À vous de jouer ::
1 - Répondez à ces questions sur l'extrait :
(a) Combien de rencontres ont eu lieu au chantier du projet ?
(b) Combien de temps a duré la rencontre tenue à Khartoum ?
(c) Combien d'heures de surtemps étaient régulièrement effectuées ?
2 - Mettez à jour le listing : commencez à la ligne qui contient « The width and height of the screenshot is (1440, 813). » et arrêtez-vous après celle qui contient « Click the question », puis réécrivez ces seules lignes en remplaçant « robot icon » par « gear icon », sans rien modifier d'autre.

---------- Extrait choisi ----------

52.  Au cours de la période où j’ai exercé cet emploi, j’ai rencontré Oussama ben Laden à trois autres occasions, soit une fois à Khartoum et deux autres fois au chantier du projet où je travaillais. La rencontre tenue à Khartoum visait uniquement à donner à Oussama ben Laden un compte rendu des activités quotidiennes poursuivies dans le cadre du projet. La rencontre a eu lieu dans son bureau de Khartoum et a duré de une heure et demie à deux heures. Les deux rencontres qui se sont déroulées au chantier du projet ont eu lieu lorsqu’Oussama ben Laden s’est rendu sur place.

53.  J’ai décidé de cesser de travailler pour l’entreprise d’Oussama ben Laden. Même si je m’étais entendu sur le salaire avec lui après avoir commencé à travailler pour son entreprise, j’ai appris que d’autres personnes affectées à d’autres projets touchaient un salaire plus élevé que le mien, même si leurs fonctions et leurs responsabilités étaient moins importantes que les miennes. Au cours de mon emploi, je travaillais pendant des périodes de dix heures, mais je travaillais régulièrement huit heures en surtemps.

---------- Données de l'exercice ----------

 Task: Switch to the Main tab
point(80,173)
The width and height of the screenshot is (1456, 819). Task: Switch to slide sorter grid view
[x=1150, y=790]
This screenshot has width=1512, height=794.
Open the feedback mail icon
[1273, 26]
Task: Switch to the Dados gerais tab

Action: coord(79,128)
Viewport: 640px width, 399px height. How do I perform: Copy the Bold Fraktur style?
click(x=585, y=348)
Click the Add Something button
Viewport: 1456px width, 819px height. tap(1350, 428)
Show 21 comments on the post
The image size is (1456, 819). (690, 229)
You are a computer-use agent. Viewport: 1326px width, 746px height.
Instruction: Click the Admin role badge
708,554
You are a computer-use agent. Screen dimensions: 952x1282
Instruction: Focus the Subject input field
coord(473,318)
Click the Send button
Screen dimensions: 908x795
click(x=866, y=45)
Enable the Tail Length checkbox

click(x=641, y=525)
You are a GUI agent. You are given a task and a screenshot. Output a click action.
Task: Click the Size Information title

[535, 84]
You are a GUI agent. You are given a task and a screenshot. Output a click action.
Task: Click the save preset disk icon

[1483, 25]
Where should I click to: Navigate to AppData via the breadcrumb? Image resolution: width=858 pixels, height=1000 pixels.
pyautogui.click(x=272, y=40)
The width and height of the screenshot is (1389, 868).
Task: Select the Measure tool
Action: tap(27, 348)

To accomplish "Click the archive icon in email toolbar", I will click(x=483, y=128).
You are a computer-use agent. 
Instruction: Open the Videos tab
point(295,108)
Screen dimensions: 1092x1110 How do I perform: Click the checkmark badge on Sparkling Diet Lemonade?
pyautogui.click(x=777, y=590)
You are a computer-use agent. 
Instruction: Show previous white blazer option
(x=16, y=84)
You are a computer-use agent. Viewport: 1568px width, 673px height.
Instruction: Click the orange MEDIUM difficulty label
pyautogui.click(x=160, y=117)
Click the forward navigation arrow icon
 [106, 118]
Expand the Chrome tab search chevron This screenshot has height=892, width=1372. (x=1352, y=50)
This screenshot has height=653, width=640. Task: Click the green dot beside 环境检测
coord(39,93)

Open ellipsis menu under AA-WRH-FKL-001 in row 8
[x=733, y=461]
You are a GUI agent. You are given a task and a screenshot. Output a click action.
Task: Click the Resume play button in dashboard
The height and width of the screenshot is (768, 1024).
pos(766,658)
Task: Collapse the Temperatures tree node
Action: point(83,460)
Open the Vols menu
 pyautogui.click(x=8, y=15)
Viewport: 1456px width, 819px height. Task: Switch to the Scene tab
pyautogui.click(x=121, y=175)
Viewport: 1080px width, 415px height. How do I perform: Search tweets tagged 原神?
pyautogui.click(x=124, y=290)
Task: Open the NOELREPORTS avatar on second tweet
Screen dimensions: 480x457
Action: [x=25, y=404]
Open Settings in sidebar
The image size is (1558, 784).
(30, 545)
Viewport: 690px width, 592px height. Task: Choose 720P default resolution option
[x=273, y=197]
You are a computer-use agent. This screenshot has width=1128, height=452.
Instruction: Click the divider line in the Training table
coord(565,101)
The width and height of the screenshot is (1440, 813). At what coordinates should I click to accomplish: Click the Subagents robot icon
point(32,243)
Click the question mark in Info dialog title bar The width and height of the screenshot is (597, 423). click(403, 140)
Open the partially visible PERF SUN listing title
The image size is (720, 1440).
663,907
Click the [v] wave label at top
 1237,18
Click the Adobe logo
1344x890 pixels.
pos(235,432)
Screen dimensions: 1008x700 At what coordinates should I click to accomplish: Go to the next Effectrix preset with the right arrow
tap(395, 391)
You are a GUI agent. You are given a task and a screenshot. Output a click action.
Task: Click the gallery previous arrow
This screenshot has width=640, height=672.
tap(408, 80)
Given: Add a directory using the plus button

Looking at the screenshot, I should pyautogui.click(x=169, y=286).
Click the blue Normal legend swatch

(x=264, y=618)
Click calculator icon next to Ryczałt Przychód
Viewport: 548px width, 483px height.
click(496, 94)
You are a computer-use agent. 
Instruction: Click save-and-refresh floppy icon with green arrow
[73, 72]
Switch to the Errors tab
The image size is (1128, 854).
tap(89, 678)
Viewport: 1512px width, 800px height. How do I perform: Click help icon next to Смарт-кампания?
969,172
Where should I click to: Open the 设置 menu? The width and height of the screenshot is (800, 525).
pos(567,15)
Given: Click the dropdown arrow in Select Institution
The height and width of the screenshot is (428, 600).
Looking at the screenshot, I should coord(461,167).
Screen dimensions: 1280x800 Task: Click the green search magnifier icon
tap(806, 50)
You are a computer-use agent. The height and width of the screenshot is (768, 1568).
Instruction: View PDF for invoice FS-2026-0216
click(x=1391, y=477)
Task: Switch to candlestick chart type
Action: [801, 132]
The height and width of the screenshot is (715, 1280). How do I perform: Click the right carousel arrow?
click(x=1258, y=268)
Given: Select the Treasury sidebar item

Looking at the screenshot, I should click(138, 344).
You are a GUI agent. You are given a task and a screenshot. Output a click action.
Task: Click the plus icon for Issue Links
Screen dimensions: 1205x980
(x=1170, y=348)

----------

Corrigé ::
1 -
(a) Deux rencontres.
(b) De une heure et demie à deux heures.
(c) Huit heures.

2 -
The width and height of the screenshot is (1440, 813). At what coordinates should I click to accomplish: Click the Subagents gear icon
point(32,243)
Click the question mark in Info dialog title bar The width and height of the screenshot is (597, 423). click(403, 140)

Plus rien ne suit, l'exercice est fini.